Submitted to: Genetics
Publication Type: Peer Reviewed Journal
Publication Acceptance Date: 7/9/1998
Publication Date: N/A
Citation: N/A

Interpretive Summary: Rice blast disease is the most important fungal disease of rice worldwide. Rice is the staple food for two thirds of the human population. The most effective method of disease control is to grow disease resistant plants. Unfortunately, the causal fungus is able to overcome this resistance within 2-3 years after these plants are cultivated widely. We are trying to understand the details fo how the rice blast fungus is recognized by rice plants that are resistant to blast and how the fungus changes in order to overcome this recognition. In order to improve our understanding of this host-parasite interaction, we have characterized and cloned a pathogen gene AVR1-C039 that is involved in recognition of the pathogen by the resistant plant. This is the second AVR gene cloned from the rice blast fungus. We employed a combination of physical and genetic methods to obtain the cloned gene. These methods may hve broad appllication to other organisms in which map-based cloning approaches are being used to clone a gene.

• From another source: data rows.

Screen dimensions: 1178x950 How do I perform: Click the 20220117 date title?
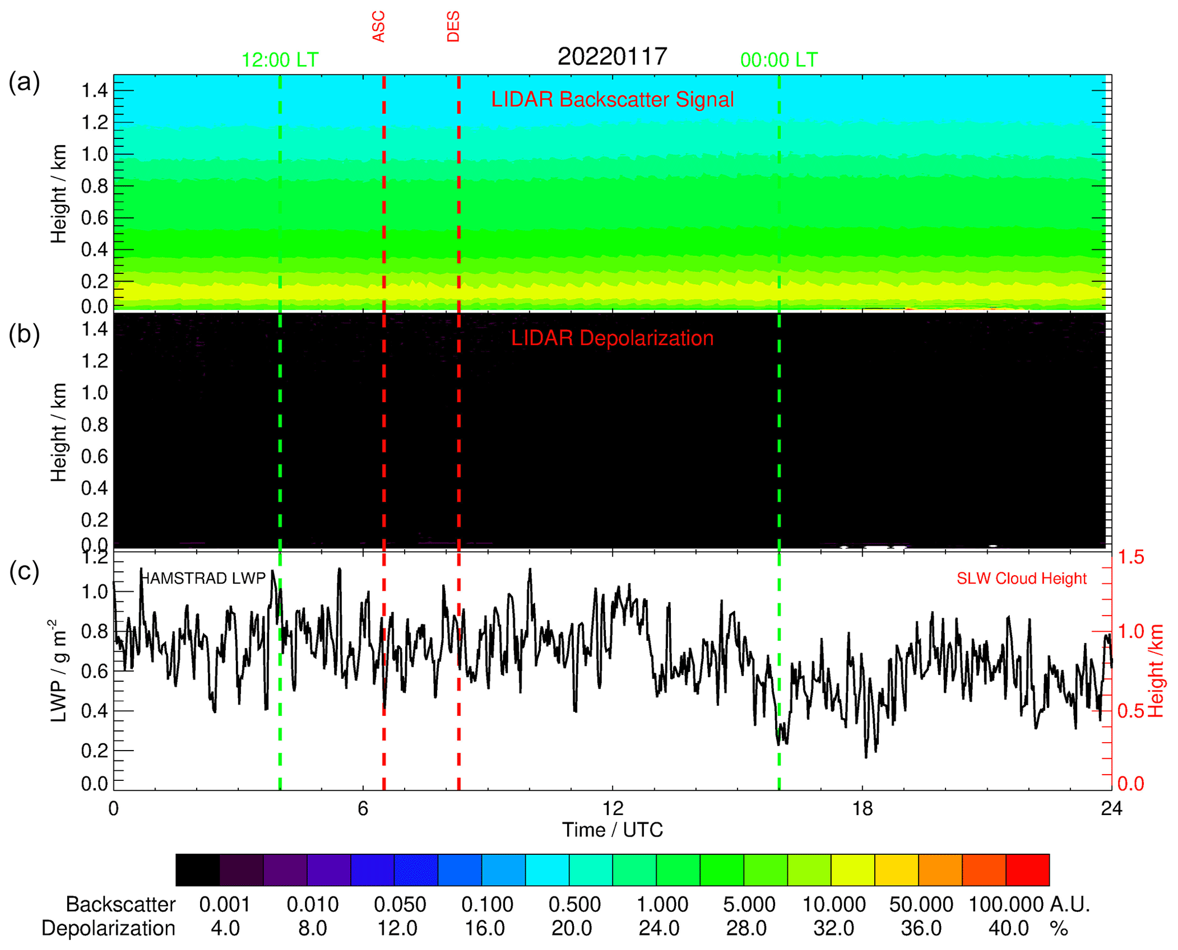612,56
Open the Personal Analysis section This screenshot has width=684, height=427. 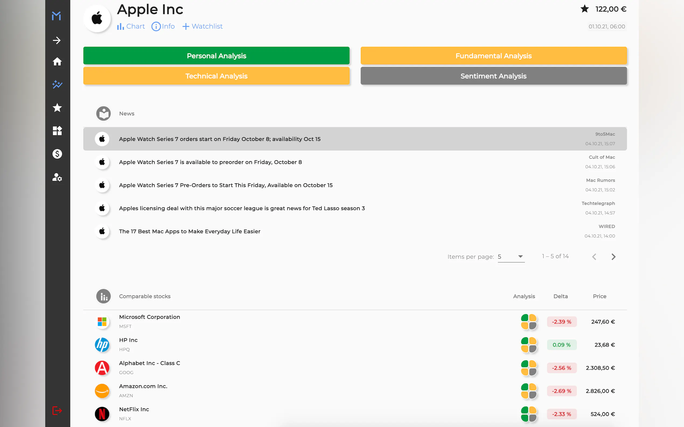(x=216, y=56)
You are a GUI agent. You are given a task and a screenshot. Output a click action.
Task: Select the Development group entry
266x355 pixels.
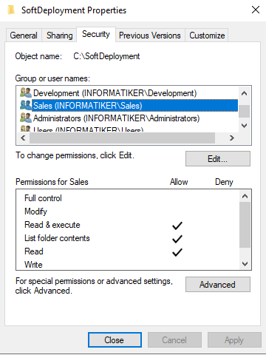115,93
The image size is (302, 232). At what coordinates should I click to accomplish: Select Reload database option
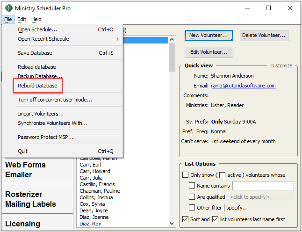tap(36, 67)
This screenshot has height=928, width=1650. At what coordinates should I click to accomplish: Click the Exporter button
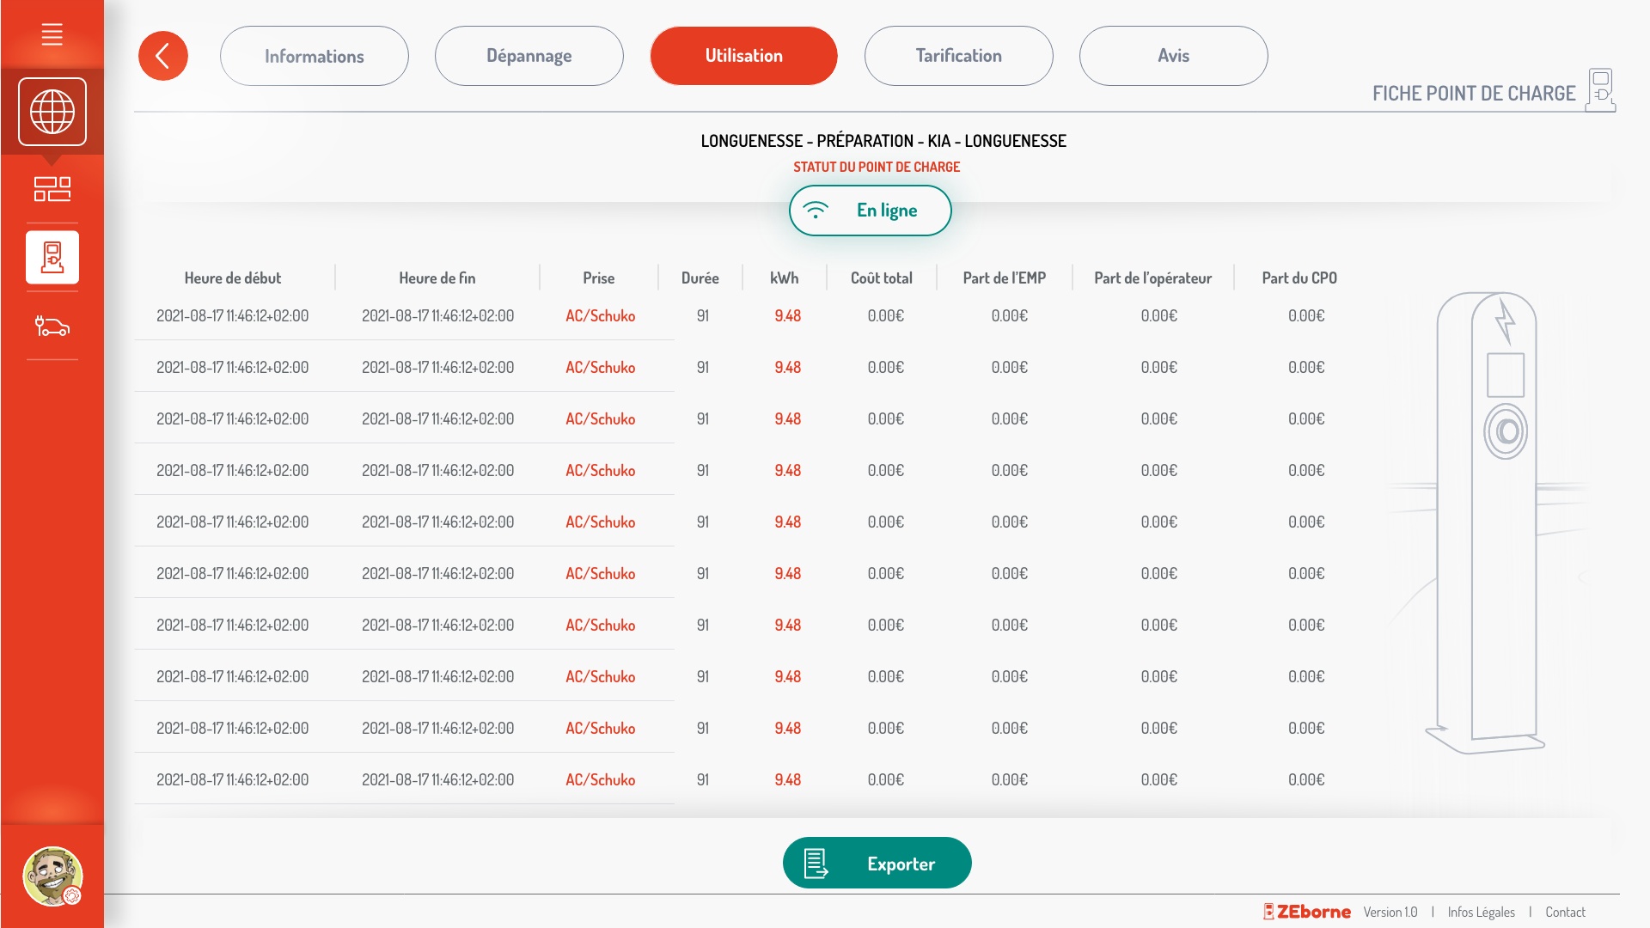point(877,863)
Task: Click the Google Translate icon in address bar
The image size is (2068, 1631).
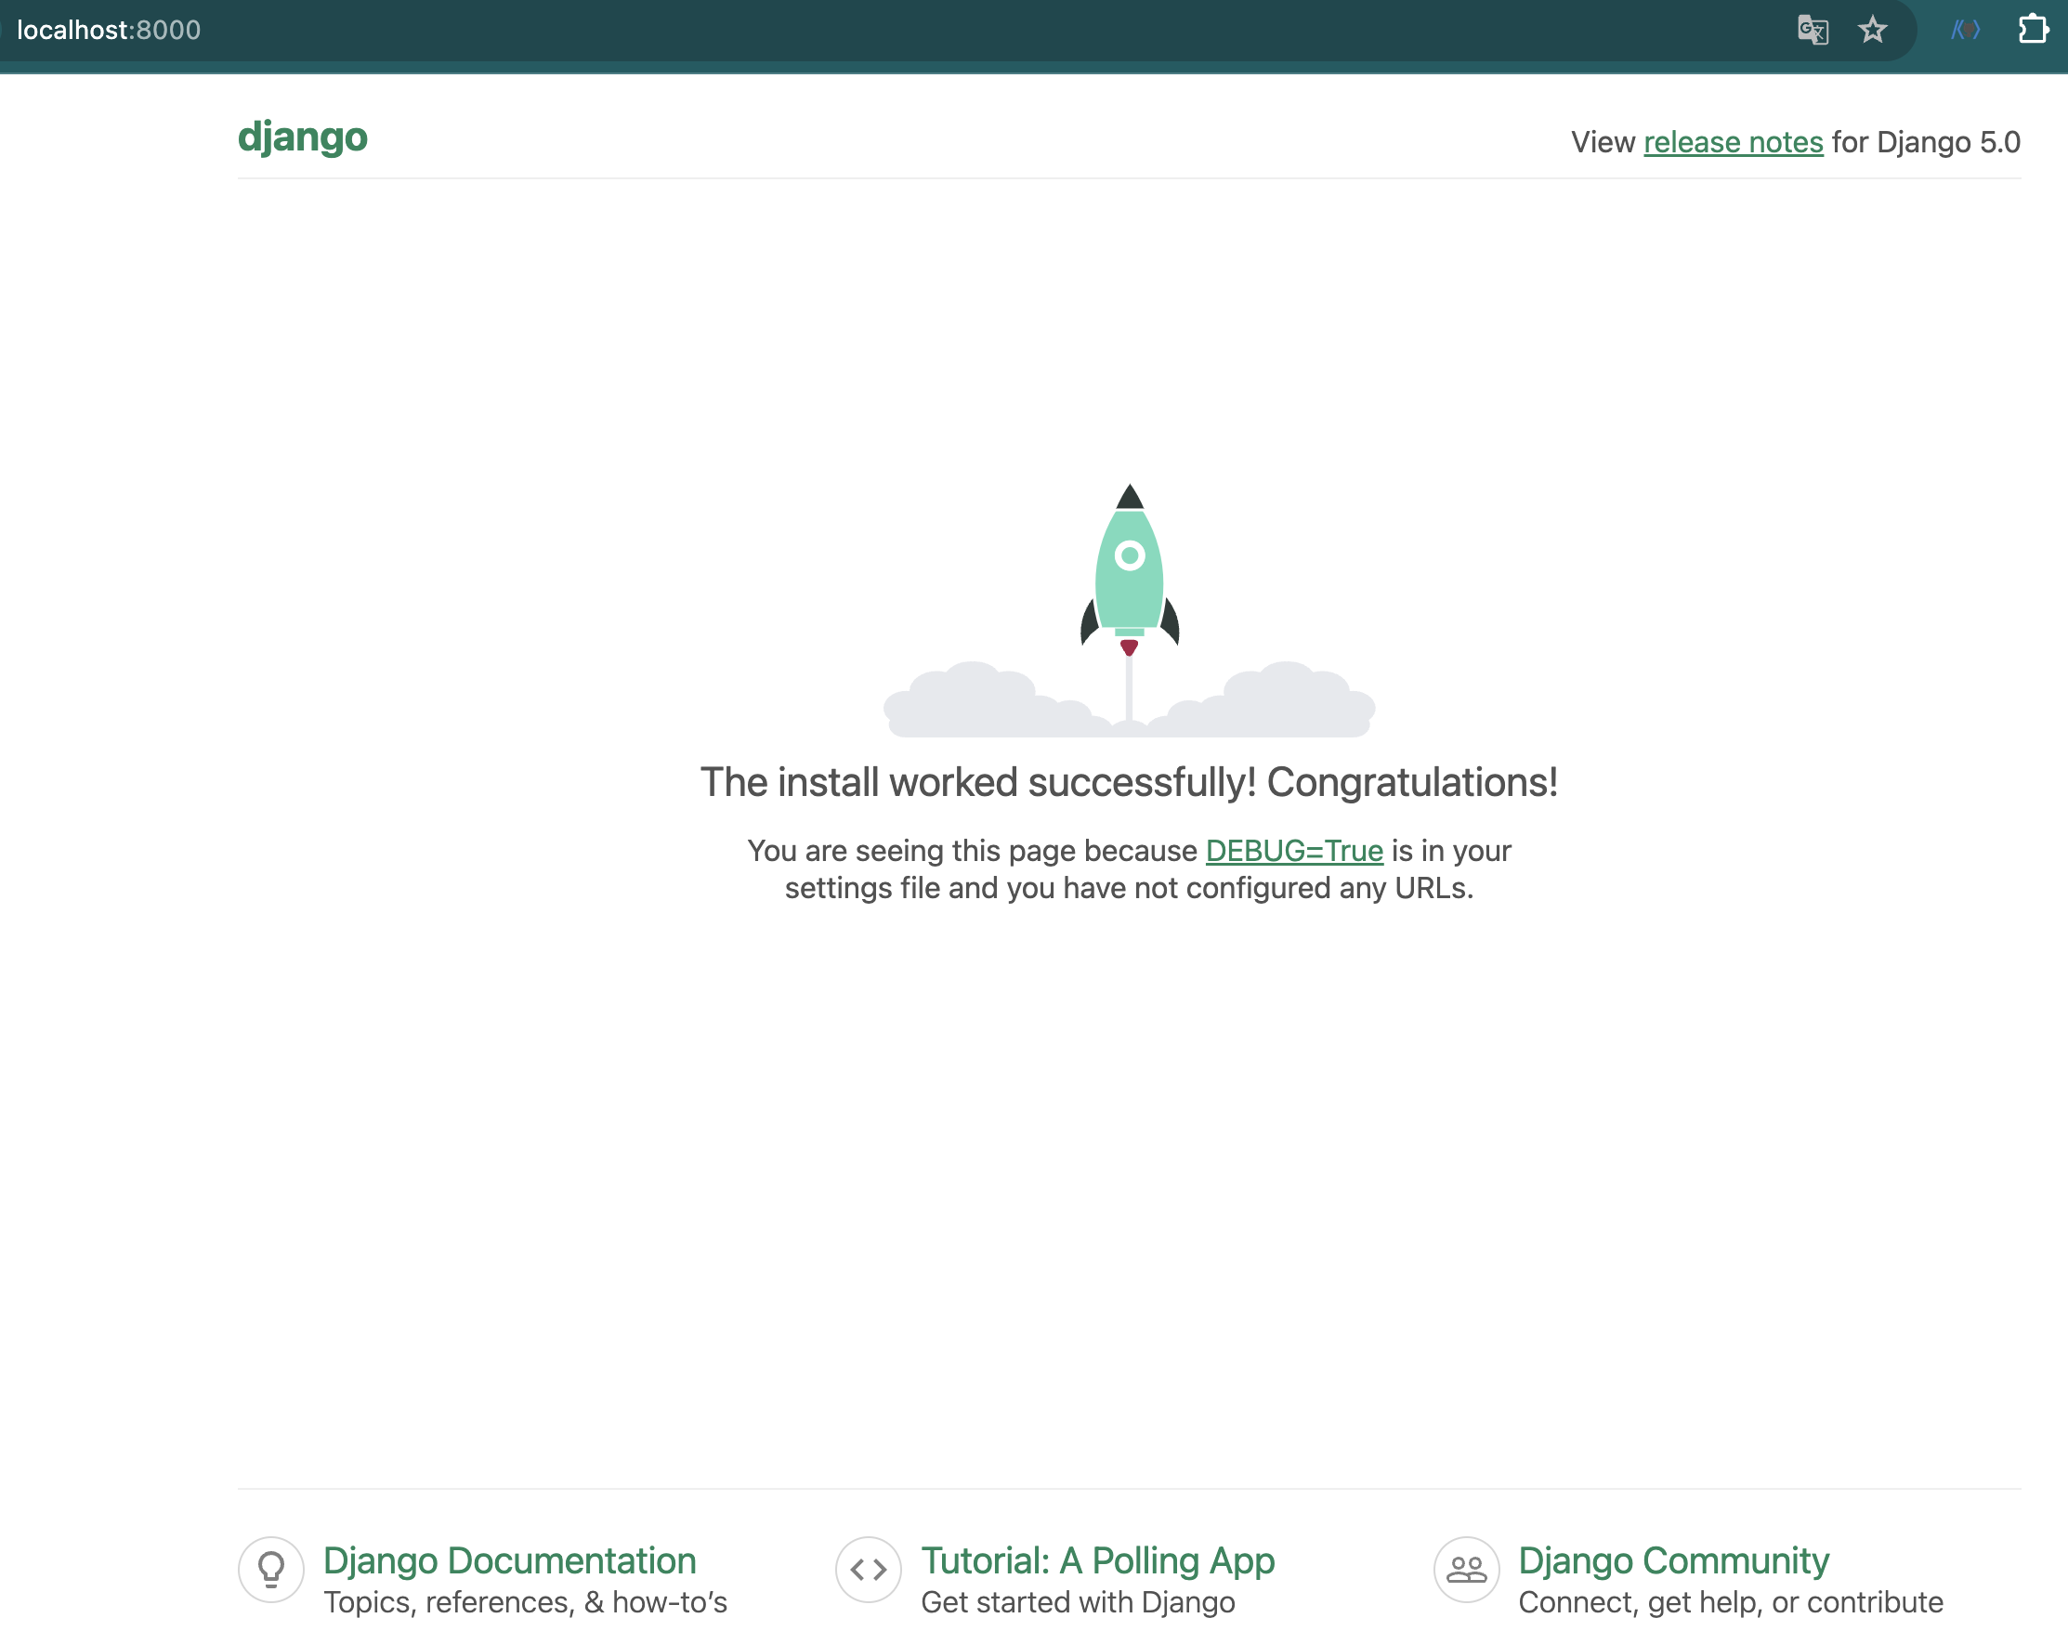Action: pyautogui.click(x=1812, y=30)
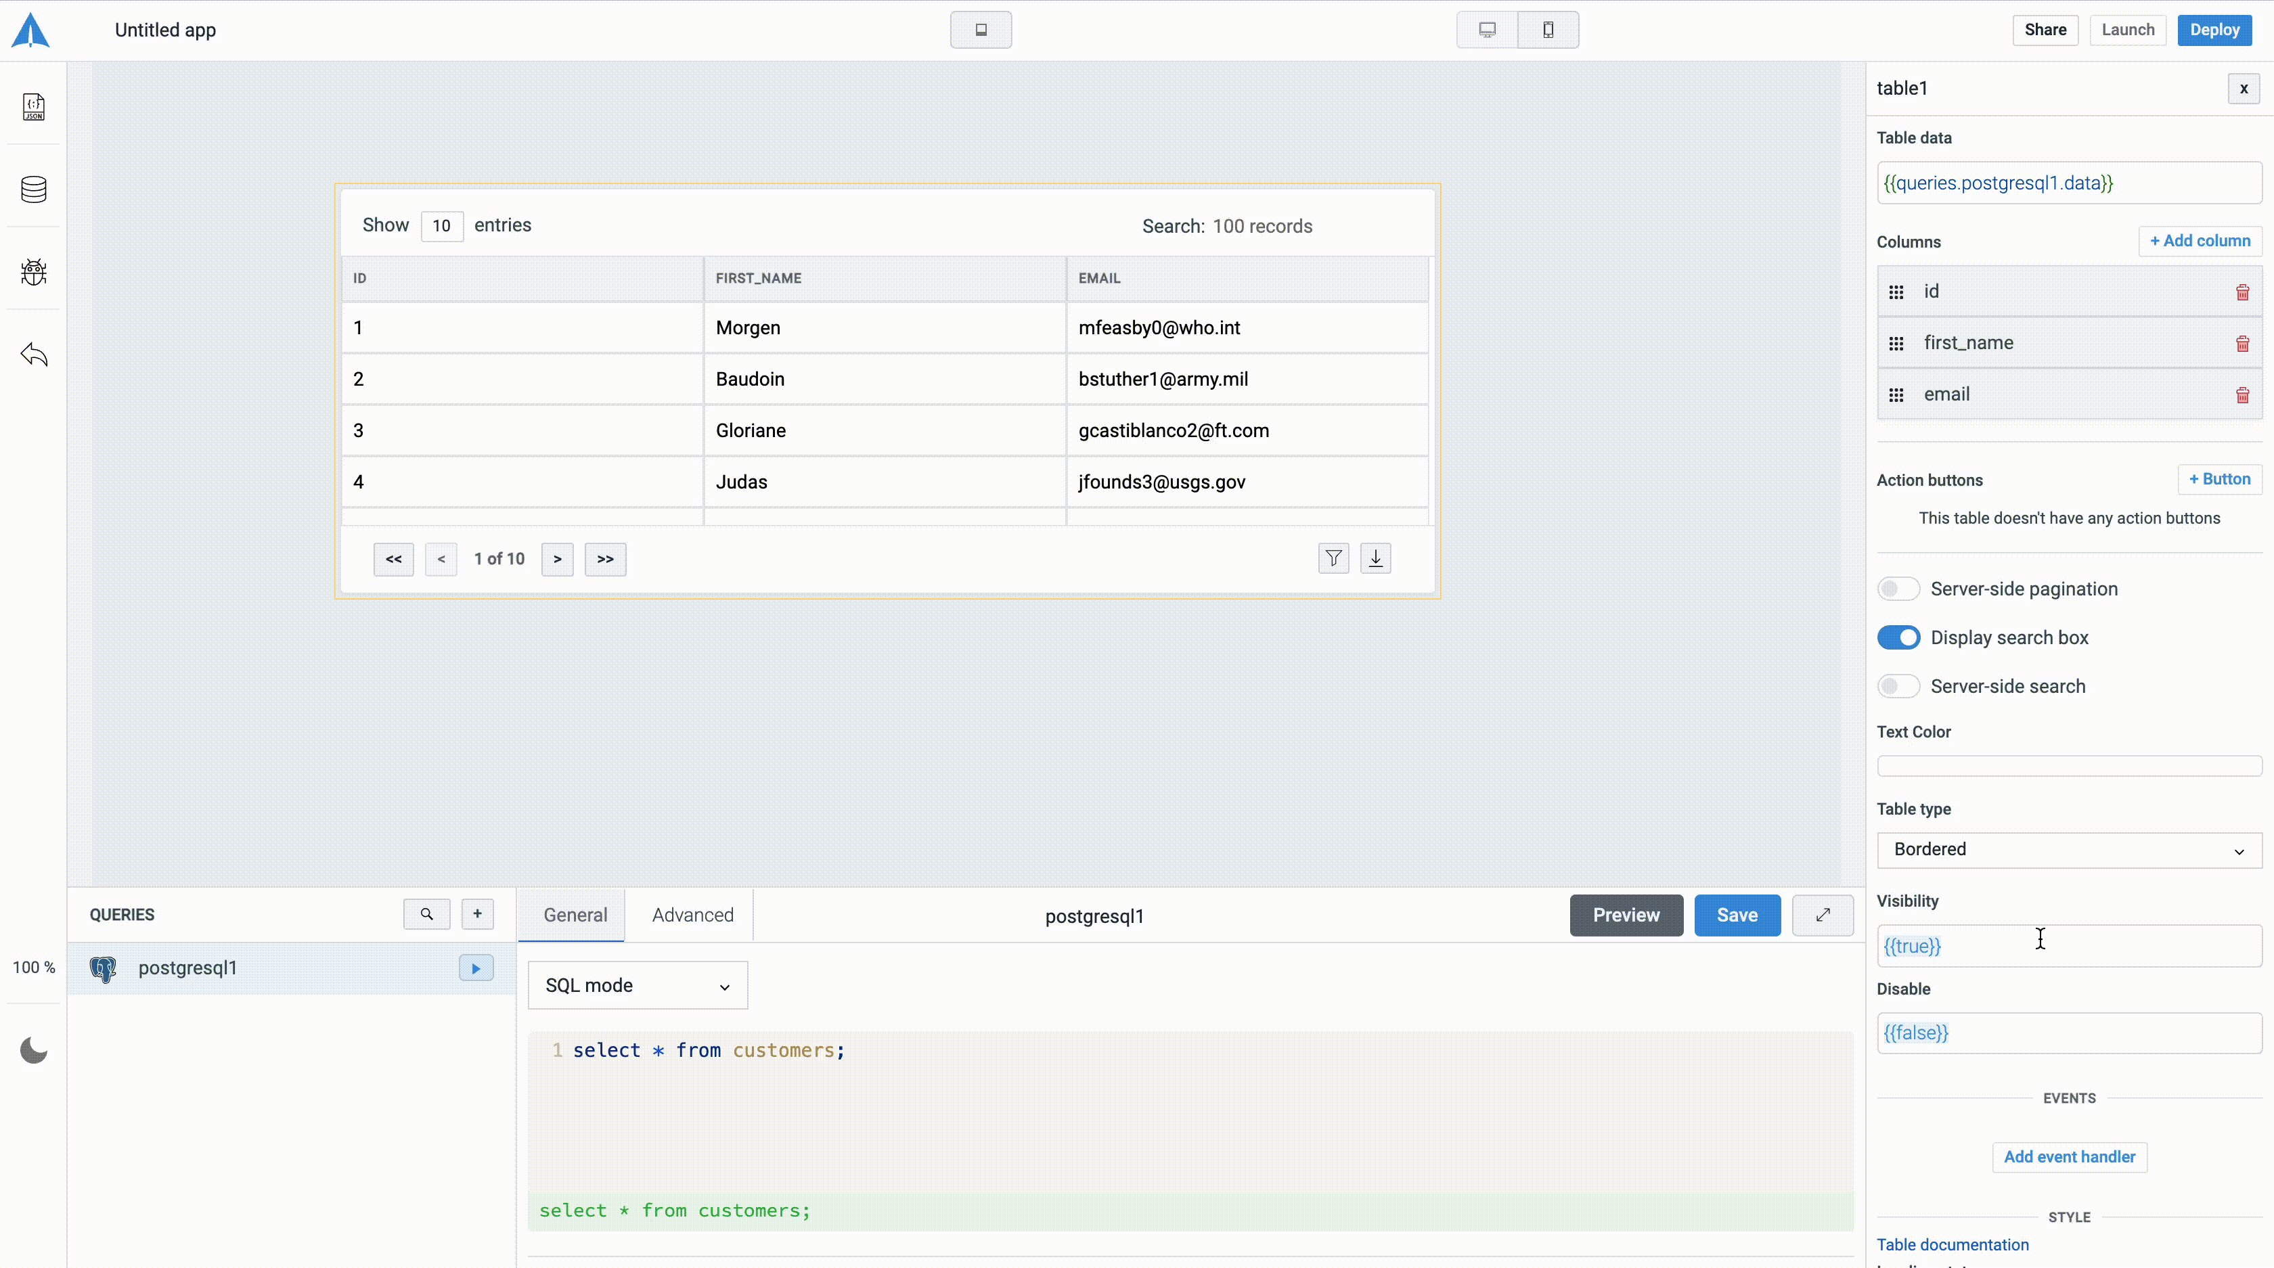Click the Deploy button

click(2214, 29)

Technical Abstract: The avrCO39 gene conferring avirulence toward rice cultivar CO39 was previously mapped to chromosome 1 of Magnaporthe grisea between cosegregating markers CH5-120H and 1.2H, and marker5-10-F (SMITH and LEONG, 1994). In the present study, this region of the chromosome was physically mapped using RecA-mediated Achilles# cleavage (RecA- AC). Cleavage of genomic DNA sequences within CH5-120H and 5-10-F liberated a 610 kb restriction fragment, representing the physical distance between these markers. Chromosome walking was initiated from both markers but was curtailed by the presence of repetitive DNA and absence of overlapping clones in several cosmid libraries. These obstacles were overcome by directly subcloning the target region after release by Achilles cleavage. Four cosmid contigs were thus assembled and the avrCO39 gene was cloned. Twelve meiotic crossover points were monitored throughout the walking process and an additional eight exchanges were analyzed subsequently. Recombination points were unevenly distributed leading to clustering of chromosome exchanges immediately around the avrCO39 locus. The relationship between genetic and physical distance varied by up to fourteen-fold over the chromosomal region examined. Thus the poor correlation of genetic to physical distance previously observed in M. grisea (FARMAN AND LEONG, 1995) appears to be manifested even over relatively short distances.